The article's introduction reads: "Prime Minister Datuk Seri Abdullah Ahmad Badawi has a well-deserved reputation for integrity and for the propagation of Islam Hadhari - a moderate, modernist Islam focused on basic principles and the pursuit of knowledge. But official Islam in Malaysia continues to play into the hands of Islamophobes everywhere and upset the 45 per cent or so of Malaysia's population who are non-Muslim."

Two current issues, according to the article, suggested that Abdullah would have to invest more of his own political capital in bringing a narrow official Islam into line with his own vision of an inclusivist faith that is intellectually alive and can coexist easily with the nation's large Hindu, Christian, Buddhist and other minorities.

It mentioned M Moorthy, born a Hindu but on his death was declared as a Muslim by a religious court, although his family claimed that he had not converted to Islam. The powers of the Sharia Court were then confirmed by the High Court, which ruled that it could not intervene in a decision by the religious court.

The NST said that in modern, multi-ethnic, inclusivist Malaysia, the religious courts are a law unto themselves. It added that it is particularly worrying for non-Muslims.

"But it has wider implications in a society where all Malays are deemed to be Muslims, whatever they actually believe, and where religious movements by Malays have recently been persecuted on the grounds that they were judged heretical by the religious authorities."

The article also touch on the new Islamic Family Law which it claimed to have been "rammed through Parliament."

"Although it has the legitimate aim of standardising the implementation of Sharia, Muslim women from across the religious/political spectrum see it as a backward step that enhances an already male-biased law," the NST insisted.

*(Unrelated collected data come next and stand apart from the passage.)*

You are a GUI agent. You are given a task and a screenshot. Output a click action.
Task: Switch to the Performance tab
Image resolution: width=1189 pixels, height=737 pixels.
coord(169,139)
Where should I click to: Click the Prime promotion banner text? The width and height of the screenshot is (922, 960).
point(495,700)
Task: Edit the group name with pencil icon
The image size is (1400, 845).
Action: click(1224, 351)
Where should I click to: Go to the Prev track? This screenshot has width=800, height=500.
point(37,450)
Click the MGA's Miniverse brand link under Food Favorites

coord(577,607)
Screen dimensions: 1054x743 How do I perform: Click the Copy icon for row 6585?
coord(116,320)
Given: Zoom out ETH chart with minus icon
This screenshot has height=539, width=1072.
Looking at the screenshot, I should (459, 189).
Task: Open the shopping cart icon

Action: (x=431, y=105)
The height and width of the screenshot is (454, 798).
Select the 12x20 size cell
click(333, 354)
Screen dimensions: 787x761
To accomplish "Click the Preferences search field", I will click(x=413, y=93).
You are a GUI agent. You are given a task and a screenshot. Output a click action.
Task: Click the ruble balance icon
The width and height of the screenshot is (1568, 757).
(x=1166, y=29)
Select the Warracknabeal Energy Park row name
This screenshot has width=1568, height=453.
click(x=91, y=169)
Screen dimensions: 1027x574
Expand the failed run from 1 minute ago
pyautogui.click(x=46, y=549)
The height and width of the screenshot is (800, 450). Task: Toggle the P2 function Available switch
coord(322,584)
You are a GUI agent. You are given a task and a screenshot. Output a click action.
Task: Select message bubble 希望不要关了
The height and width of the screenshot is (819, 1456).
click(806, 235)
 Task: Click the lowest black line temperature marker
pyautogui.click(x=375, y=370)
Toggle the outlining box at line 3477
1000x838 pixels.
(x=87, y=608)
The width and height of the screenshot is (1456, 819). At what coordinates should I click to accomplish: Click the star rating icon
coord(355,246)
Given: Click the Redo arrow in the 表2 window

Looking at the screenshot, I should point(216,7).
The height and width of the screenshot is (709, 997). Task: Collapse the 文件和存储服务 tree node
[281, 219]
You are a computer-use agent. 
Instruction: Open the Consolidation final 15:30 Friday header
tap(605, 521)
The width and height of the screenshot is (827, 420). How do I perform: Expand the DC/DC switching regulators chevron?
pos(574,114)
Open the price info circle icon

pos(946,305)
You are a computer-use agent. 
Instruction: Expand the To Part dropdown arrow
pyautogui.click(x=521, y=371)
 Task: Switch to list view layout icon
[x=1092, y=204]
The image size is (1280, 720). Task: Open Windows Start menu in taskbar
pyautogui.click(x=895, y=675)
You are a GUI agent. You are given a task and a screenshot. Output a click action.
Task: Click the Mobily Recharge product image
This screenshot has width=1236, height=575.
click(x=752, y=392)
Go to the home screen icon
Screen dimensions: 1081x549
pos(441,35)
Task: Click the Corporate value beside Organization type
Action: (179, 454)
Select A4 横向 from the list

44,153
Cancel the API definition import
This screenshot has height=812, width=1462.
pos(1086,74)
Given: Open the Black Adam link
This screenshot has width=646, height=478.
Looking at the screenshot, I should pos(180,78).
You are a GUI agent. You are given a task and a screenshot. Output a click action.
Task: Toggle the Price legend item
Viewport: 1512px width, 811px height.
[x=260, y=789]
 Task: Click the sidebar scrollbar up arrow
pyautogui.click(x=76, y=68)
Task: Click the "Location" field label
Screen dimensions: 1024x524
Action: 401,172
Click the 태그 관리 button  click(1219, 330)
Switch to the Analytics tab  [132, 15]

The article argued that as ever in Malaysia, the underlying themes may be more about political power struggles than religious beliefs. The governing Umno must compete for Malay votes with the fundamentalists Pas. Religion can be a weapon, too, in Umno's internal politics.

Wow! No wonder Information Minister Zainudin Maidin is upset. It is not because of his recent tiff with NSTP's deputy chairman-cum-advisor Kalimullah Hassan, formely its group Editor-in-Chief but because of what has been published by the daily.

As stated in my previous posts, Kalimullah was responsible for promoting the current editorial leadership of NST including roping in his ex-Straits Times (Singapore) reporter friend Brendan Pereira who is now group editor.

Hishamuddin Aun, a Bernama reporter who leap-frog to Berita Harian and a decade later promoted to head the Malay daily, is now the group editor-in-chief, is seen as Kalimullah's loyalist. A number of senior Malay editors either manning the gate or newsdesk of NST, Berita Harian and the Malay Mail, out of dissatisfaction and frusration with what Kalimullah has done, had either resigned or take up the voluntary separation scheme.

It is only logical that more readers are turning to The Star and The Sun and are returning to Utusan Malaysia.